Material shown:

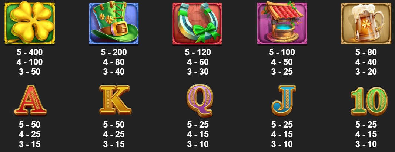This screenshot has height=152, width=395.
Task: Select the green leprechaun hat symbol
Action: click(114, 23)
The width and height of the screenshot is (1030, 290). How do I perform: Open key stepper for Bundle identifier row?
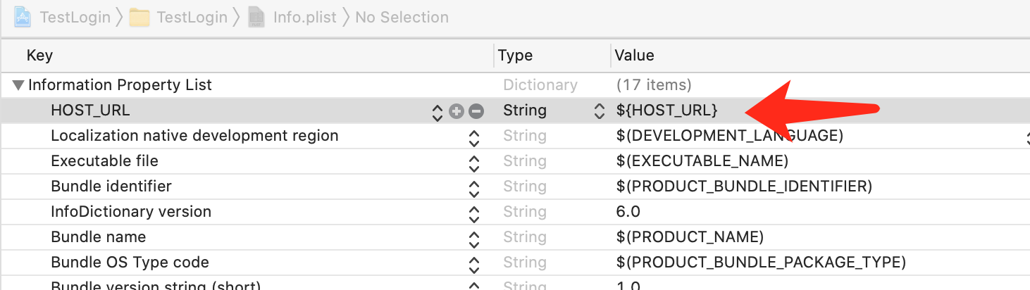pyautogui.click(x=474, y=187)
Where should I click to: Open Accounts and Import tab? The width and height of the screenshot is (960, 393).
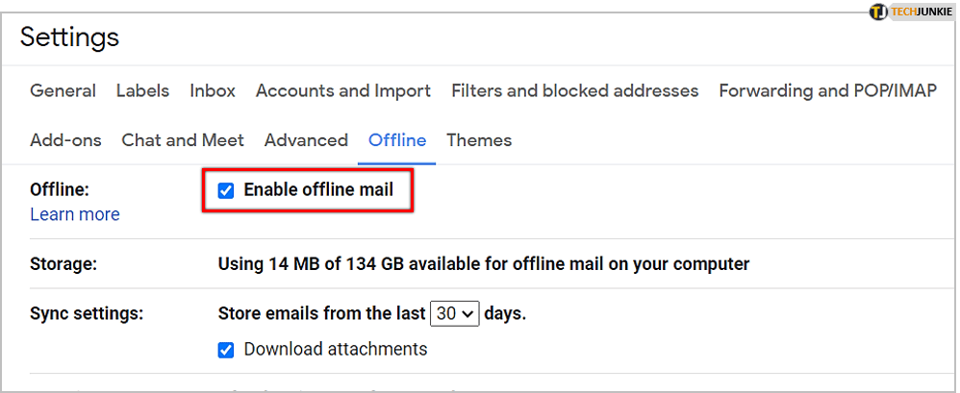343,91
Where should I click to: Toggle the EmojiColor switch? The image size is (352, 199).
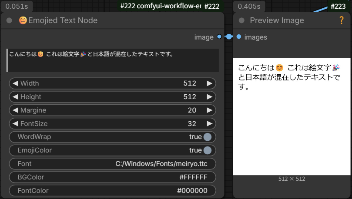(207, 150)
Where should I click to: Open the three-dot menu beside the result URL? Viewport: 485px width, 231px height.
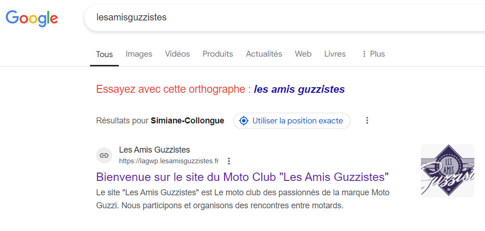tap(229, 161)
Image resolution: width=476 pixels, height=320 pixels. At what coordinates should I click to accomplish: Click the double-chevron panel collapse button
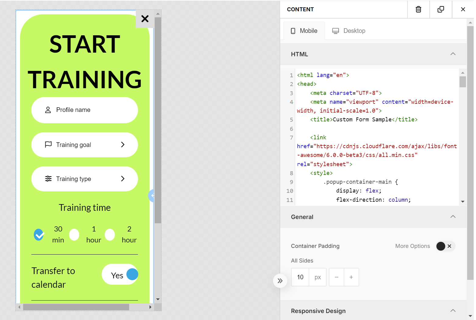coord(280,281)
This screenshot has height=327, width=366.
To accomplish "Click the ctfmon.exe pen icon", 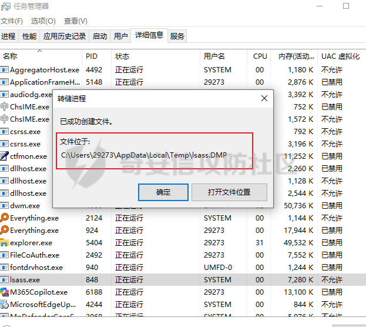I will (x=5, y=156).
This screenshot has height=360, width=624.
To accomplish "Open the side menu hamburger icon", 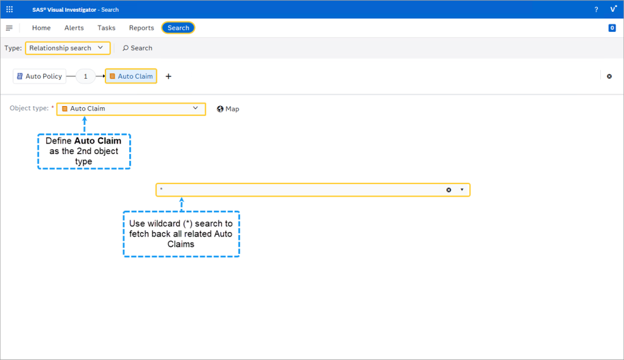I will (x=9, y=27).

Set exercise: Copy the data word for word, from the start through the line that contains "tap(229, 161)". Leave the pictures out.

Completed task:
This screenshot has height=152, width=395.
Task: Select the green leprechaun hat symbol
Action: click(114, 23)
The width and height of the screenshot is (1030, 290). How do I perform: Open key stepper for Bundle identifier row?
pyautogui.click(x=474, y=187)
Where should I click to: Open Accounts and Import tab? The width and height of the screenshot is (960, 393).
343,91
Where should I click to: Toggle the EmojiColor switch? The image size is (352, 199).
(207, 150)
Where should I click to: Open the three-dot menu beside the result URL? Viewport: 485px width, 231px height.
tap(229, 161)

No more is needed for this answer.